For the energetic General Aviation Maintenance owner/operator, a good day's work might be all that's required, but be prepared for a physical workout that can range from mildly tiring to overall body fatigue and soreness (not to mention minor cuts from metal contact,etc.). The cost of cleaning materials is of minor consequence and usually less than $30 will cover the direct expenses. Many local detailing businesses may be hired to achieve the desired appearance for summer flying. However, many owners would rather do it themselves--both to save money, but also because taking care of your own personal airplane is one of the reasons men and women first decided to buy instead of rent! If this is you, then take the important obvious appearance items first and the less obvious after that.
A Logical Next Step
The most noticeable parts of the airplane are those in which a passenger might approach and then enter the main cabin door. That side of the aircraft must look appealing!
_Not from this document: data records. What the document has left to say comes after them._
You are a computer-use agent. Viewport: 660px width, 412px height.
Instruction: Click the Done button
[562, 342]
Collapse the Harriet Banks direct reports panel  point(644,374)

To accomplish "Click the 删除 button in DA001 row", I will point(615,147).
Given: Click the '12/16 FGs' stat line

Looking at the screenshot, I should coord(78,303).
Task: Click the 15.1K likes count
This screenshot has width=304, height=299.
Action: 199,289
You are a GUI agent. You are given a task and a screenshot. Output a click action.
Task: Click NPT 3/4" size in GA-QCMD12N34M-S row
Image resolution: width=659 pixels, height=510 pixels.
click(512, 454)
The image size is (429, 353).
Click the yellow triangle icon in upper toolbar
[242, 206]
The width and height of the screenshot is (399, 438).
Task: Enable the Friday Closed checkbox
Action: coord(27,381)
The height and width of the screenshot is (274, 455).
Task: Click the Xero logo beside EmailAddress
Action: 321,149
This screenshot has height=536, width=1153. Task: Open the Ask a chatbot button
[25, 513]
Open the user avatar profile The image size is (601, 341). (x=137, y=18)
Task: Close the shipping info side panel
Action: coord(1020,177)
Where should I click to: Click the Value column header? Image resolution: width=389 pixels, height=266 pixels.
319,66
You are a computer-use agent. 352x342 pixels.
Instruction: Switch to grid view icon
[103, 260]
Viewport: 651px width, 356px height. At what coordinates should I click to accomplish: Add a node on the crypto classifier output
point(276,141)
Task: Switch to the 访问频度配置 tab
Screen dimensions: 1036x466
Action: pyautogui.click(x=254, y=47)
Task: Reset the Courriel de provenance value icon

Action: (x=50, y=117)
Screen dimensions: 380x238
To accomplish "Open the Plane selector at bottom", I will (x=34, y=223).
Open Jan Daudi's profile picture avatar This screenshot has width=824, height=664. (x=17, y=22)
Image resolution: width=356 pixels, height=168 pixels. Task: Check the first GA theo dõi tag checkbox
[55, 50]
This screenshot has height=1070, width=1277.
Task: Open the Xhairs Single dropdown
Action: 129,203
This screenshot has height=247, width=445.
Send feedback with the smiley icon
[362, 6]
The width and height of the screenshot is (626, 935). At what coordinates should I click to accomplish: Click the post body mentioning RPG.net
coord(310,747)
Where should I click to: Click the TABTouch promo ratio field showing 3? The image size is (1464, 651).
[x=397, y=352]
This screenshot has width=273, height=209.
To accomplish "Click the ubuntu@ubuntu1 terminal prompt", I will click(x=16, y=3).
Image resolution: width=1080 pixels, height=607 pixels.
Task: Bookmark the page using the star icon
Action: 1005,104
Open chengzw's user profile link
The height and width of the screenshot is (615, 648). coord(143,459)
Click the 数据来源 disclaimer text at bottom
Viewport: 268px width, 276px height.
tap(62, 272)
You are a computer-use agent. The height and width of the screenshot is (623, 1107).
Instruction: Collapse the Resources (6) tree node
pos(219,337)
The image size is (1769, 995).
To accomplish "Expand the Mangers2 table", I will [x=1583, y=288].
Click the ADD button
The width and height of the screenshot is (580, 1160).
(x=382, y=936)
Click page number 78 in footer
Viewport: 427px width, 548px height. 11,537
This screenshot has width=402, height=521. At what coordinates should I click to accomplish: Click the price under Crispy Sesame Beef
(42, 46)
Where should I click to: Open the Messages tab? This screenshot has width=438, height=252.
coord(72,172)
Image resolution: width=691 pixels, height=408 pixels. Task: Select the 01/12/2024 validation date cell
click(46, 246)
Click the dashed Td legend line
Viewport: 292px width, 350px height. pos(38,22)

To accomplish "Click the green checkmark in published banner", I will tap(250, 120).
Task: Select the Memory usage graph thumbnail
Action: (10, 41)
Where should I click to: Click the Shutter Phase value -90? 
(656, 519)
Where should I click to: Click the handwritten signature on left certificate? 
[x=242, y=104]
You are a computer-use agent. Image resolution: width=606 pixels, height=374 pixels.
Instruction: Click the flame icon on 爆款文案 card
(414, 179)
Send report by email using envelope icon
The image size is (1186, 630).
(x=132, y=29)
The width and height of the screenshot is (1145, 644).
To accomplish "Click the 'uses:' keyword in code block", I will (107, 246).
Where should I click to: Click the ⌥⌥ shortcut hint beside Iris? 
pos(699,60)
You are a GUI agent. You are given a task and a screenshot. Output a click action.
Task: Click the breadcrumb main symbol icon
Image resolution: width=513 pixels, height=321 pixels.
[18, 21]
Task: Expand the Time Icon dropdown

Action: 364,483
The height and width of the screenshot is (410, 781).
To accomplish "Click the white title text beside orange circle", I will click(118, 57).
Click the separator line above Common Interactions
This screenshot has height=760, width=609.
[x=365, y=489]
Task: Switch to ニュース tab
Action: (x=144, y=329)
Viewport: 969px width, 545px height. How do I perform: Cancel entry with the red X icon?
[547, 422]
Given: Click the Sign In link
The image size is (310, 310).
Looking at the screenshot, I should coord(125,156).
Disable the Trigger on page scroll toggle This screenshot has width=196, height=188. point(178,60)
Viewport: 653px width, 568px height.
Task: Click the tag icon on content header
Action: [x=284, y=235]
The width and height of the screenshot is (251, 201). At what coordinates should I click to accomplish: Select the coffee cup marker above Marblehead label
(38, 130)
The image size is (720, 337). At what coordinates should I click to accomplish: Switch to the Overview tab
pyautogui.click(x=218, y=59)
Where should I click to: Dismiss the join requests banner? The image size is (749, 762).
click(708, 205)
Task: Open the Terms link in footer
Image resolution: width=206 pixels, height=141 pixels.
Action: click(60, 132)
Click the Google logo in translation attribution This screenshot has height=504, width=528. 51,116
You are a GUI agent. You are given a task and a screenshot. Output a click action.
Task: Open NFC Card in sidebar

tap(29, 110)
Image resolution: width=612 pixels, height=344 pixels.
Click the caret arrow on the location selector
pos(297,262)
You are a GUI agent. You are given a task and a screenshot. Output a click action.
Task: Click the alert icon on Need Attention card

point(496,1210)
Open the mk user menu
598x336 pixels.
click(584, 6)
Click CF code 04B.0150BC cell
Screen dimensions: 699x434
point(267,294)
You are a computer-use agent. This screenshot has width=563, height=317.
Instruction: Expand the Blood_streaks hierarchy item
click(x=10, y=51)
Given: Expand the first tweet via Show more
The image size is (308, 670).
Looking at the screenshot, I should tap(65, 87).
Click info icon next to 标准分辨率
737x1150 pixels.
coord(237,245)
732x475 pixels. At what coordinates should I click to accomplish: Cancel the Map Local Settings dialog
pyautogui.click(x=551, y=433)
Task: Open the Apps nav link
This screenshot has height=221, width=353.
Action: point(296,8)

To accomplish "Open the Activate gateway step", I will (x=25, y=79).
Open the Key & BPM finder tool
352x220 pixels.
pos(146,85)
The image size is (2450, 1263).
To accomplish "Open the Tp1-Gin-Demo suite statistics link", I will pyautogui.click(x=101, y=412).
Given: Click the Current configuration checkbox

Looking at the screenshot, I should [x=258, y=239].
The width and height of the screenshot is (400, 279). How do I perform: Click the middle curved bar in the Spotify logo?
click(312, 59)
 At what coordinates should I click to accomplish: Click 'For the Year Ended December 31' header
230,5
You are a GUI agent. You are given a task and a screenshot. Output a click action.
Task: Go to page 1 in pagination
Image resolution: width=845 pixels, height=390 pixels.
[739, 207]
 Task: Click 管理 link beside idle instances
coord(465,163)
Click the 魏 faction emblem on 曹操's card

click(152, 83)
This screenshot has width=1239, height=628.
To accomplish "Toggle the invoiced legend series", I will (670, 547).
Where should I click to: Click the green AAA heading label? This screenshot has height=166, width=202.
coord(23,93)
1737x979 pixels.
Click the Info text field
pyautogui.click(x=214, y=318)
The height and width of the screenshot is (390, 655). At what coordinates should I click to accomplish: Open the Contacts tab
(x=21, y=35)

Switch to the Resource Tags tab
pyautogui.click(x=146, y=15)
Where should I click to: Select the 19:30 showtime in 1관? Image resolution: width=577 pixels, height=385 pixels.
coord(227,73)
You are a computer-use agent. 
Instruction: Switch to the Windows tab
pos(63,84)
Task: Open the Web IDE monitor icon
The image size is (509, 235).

If the airplane is really coated with dust and the effects of not having been flown regularly during winter, the airplane should either be sprayed off with an available water hose or alternately wiped down with a wet, though soft towel first. Air drying always works but toweling the airplane's upper wing and fuselage sides brings instant results. The windows must be cleaned (inside and out) with a high quality cleaner which will both safely remove light dust or grime and then polish the plastic surface to a shine (however, care should always be taken to clean windows in an up and down motion--never swirling, which can scratch!). This first step may only take an hour to achieve and is a good starting point towards taking off for that famous $100 hamburger at a distant airport restaurant as a reward.
The Inside Counts
The airplane's interior must eventually be cleaned and vacuumed to be enjoyed on those longer, overnight trips taken by private plane during the summer month's ahead. Commercial household agents can be used as long as no flammable materials are introduced into the carpet or upholstery. Again, the airplane's windows may be cleaned and special attention given to removing fingerprint grime common to areas of the moldings surrounding windows and door frames.
The Hard Part
The next step is probably the one most owners like the least: cleaning the belly (on single-engine airplanes) or beneath engine cowling and wing to the rear of each of a twin's engines. The right cleaning materials can help take the effort out of removing oil, grease, and exhaust stains, although there's no sugar-coating the physical effort and awkward body positions it usually takes to effectively remove the offending by-products of combustion engines. This step doesn't have to be done the first time out and no casual observer stoops down to look at a plane's belly or landing gear for cleanliness. Wait for another day or weekend if the washing and cleaning of the painted surfaces was more than enough for that effort!
For Lasting Protection
Finally, protecting the airplane's surface is important for both the plane's appearance and for safeguarding the durability of the paint. A glossy airplane can be the most memorable image a guest takes away from an outing but almost the most physically demanding! Therefore, take the advice given earlier in this article and only polish or wax the side of the airplane that is used to enter the airplane; do the other half the next day or weekend. These steps will ensure the desired appearance and utility of every airplane put into increased usage for the summer months ahead.